When policies require changes to be pushed to Unity Catalog, Immuta updates the internal tables in the immuta_system schema with the updated policy information. If necessary, new UDFs are pushed to replace any out-of-date policies in the immuta_policies schema and any row filters or column masks are updated to point at the new policies. Many of these operations require compute on the configured Databricks cluster or SQL endpoint, so compute must be available for these policies to succeed.

Policy enforcement

Immuta’s Unity Catalog integration applies Databricks table-, row-, and column-level security controls that are enforced natively within Databricks. Immuta's management of these Databricks security controls is automated and ensures that they synchronize with Immuta policy or user entitlement changes.

  • Table-level security: Immuta manages REVOKE and GRANT privileges on securable objects in Databricks through subscription policies. When you create a subscription policy in Immuta, Immuta uses the Unity Catalog API to issue GRANTS or REVOKES against the catalog, schema, or table in Databricks for every user affected by that subscription policy.

  • Row-level security: Immuta applies SQL UDFs to restrict access to rows for querying users.

  • Column-level security: Immuta applies column-mask SQL UDFs to tables for querying users. These column-mask UDFs run for any column that requires masking.

The Unity Catalog integration supports the following policy types:

  • Select masking policies

    • Conditional masking

    • Constant

    • Custom masking

    • Hashing

    • Null

    • Regex: You must use the global regex flag (g) when creating a regex masking policy in this integration. You cannot use the case insensitive regex flag (i) when creating a regex masking policy in this integration. See the limitations section for examples.

    • Rounding (date and numeric rounding)

  • Row-level policies

    • Matching (only show rows where)

      • Custom WHERE

      • Never

      • Where user

      • Where value in column

    • Minimization

    • Time-based restrictions

Policy exemption groups

Some users may need to be exempt from masking and row-level policy enforcement. When you add user accounts to the configured exemption group in Databricks, Immuta will not enforce policies for those users. Exemption groups are created when the Unity Catalog integration is configured, and no policies will apply to these users' queries, despite any policies enforced on the tables they query.

The principal used to register data sources in Immuta will be automatically added to this exemption group for that Databricks table. Consequently, users added to this list and used to register data sources in Immuta should be limited to service accounts.

Policy support with hive_metastore

When enabling Unity Catalog support in Immuta, the catalog for all Databricks data sources will be updated to point at the default hive_metastore catalog. Internally, Databricks exposes this catalog as a proxy to the workspace-level Hive metastore that schemas and tables were kept in before Unity Catalog. Since this catalog is not a real Unity Catalog catalog, it does not support any Unity Catalog policies. Therefore, Immuta will ignore any data sources in the hive_metastore in any Databricks Unity Catalog integration, and policies will not be applied to tables there.

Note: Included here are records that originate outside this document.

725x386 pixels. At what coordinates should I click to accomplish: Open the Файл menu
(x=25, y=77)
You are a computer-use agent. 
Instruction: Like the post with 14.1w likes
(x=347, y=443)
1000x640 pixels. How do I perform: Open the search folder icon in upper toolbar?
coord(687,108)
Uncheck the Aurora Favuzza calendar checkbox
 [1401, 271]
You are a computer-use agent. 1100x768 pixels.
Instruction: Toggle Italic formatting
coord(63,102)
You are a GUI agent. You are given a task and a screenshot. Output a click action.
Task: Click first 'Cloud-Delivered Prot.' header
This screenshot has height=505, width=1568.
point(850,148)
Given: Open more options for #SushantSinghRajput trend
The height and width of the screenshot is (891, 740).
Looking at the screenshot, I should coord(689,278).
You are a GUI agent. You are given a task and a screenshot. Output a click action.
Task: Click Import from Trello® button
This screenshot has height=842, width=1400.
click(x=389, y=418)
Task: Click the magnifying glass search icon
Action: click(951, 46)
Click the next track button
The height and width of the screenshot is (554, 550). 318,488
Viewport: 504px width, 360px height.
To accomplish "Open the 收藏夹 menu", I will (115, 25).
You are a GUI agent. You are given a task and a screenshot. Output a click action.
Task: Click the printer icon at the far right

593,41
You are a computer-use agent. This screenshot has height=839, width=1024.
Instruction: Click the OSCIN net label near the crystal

However, with Databricks metastore magic you can use hive_metastore and enforce subscription and data policies with the Databricks Spark integration.

Authentication method

The Databricks Unity Catalog integration supports the access token method to configure the integration and create data sources in Immuta. This is the access token for the Immuta service principal. This service principal must have the metastore privileges listed in the permissions section for the metastore associated with the Databricks workspace. If this token is configured to expire, update this field regularly for the integration to continue to function.

Immuta data sources in Unity Catalog

The Unity Catalog data object model introduces a 3-tiered namespace, as outlined above. Consequently, your Databricks tables registered as data sources in Immuta will reference the catalog, schema (also called a database), and table.

External data connectors and query-federated tables

External data connectors and query-federated tables are preview features in Databricks. See the Databricks documentation for details about the support and limitations of these features before registering them as data sources in the Unity Catalog integration.

Native query audit

Access requirements

For Databricks Unity Catalog audit to work, Immuta must have, at minimum, the following access.

  • USE CATALOG on the system catalog

  • USE SCHEMA on the system.access schema

  • SELECT on the following system tables:

    • system.access.audit

    • system.access.table_lineage

    • system.access.column_lineage

The Databricks Unity Catalog integration audits user queries run in clusters or SQL warehouses for deployments configured with the Databricks Unity Catalog integration. The audit ingest is set when configuring the integration and the audit logs can be scoped to only ingest specific workspaces if needed.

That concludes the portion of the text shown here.